Friday, January 06, 2006

Xmas in Balestrate

So I spent my first xmas holiday away from Prince George this year. I would have like to have been home for the break but this was pretty sweet too. The day after our disappointing loss in the pocal semi, I set off for Italy with Erin to meet her parents. We spent a total of 18 days traveling around all of Italy. Our journey followed this path: Rome to Napoli to Balestrate to Lipari to Florence to Venice to La Spezzia and back to Rome. Sooo much happened in these 18 days that I don't have time to write about all of it. So here are the highlights and lowlights.

Highlights:
-Rome, this city is crazy, almost overwhelming. There is sooo much to see in Rome that I could have spent the whole trip there and not seen everything. We took a bus tour of the city on our first night to get a general overview of the area. This was a really good idea because we got to see a lot of the city in a short amount of time. The coliseum was wicked, I have trouble comprehending how people build such massive structures way back in 77 ad. The Vatican was also pretty cool, the Sistine chapel is a much see.
-Hiking Mt. Vesuvius. I really enjoyed this. Amazing view from the top. It was also just nice to get out of the crowded cities for a bit.
-Pompeii was pretty neat too walk around in too.
-We spent 5 days in Balestrate, which is a small city in Sicily. This was super relaxing, I did a buttload of reading here. The whole atmosphere in this small town was very relaxed. Everything closed from noon to 4pm so people could eat lunch. The whole town was deserted during this time...kinda weird at first. After this nap/lunch period most of the town would meet in the town square and just hang out and talk. It was nice and warm here too.
-The aeolian islands. This area is extremely scenic...took about a million photos.
-Florence was also cool...new years was a blast just touring around the walking streets drinking and watching all the crazy Italians fire off fire crackers into crowds.
-The best part actually came towards the end in the Cinque Terre region. We hiked along the coast here where there are 5 towns connected by a path through the mountains along the cliffs overlooking the ocean. The view here was unlike any I've seen.

Lowlights:
-the traffic, Rome and Napoli were the worst for this. Italian drivers are nuts! Street lights and crosswalks seem to merely be suggestions in Italy. They take offensive driving to the extreme. Pedestrians beware. The craziest drivers of them all were the scooters who infested the roads. They were all over the place weaving in and out of traffic at high speeds. They were not scared to rip down the wrong side of the road. I can't believe that I didn't witness any actual accidents.
-Napoli was the dirtiest city I've ever been to. I don't know if the garbage disposal people were on strike or what, but there was garbage everywhere!
-The Italian people. I tried my best to give them the benefit of the doubt but time after time we kept running into super rude people. I thought maybe it was just us, but other travelers we talked to confirmed our stories. We found the Italians to be very unhelpful and rude in general. We met some real beauties on the train that i can't even describe, you would have to see them to believe them. This wasn't true of everyone though...We did meet some great people who were very nice and very helpful but these people were few and far between.
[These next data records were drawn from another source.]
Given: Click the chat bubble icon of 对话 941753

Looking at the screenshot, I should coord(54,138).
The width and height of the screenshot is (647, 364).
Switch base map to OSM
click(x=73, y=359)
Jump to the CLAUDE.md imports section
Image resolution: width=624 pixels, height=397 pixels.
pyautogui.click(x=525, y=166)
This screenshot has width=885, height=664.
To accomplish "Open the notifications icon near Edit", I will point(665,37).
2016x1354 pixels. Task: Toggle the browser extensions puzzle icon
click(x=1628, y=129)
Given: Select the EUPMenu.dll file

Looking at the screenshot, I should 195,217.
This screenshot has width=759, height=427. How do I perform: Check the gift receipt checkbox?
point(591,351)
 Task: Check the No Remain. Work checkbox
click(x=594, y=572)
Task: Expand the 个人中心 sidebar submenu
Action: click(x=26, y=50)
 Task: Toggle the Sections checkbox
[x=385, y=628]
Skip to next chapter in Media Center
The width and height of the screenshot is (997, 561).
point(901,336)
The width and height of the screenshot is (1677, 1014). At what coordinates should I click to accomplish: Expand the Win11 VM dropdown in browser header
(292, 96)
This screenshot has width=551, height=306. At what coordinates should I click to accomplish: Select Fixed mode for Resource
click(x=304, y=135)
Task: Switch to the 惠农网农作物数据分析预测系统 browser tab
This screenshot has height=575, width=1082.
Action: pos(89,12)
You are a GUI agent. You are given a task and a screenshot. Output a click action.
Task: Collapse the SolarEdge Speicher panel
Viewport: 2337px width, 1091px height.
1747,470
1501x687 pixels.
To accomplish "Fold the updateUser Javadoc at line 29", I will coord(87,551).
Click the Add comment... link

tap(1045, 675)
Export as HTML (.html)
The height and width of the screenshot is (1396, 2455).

anyways that's all i can think of for now...Everwood is on!
Back in the Fart

I am back in Denmark ready for round two, the second half of the season.

Its been about three weeks since our semifinal loss to Aarhus so I've had plenty of time to think about it. That was one of the most disappointing losses I have ever been a part of. I don't want to dissect the match to try and figure out why we lost, but I will say that they didn't have to do much to beat us. Playing like we did, any team in the elite division or maybe even the first division would have beat us. I have to give credit to Aarhus though, they did what was required to beat us. Sasha, despite being an asshole on the court, played a solid match for them and put the ball away at important junctions throughout the match. Thats about all I want to say about that.

I am looking forward to the second half of the season. It will be interesting to see how we respond after suffering our first loss.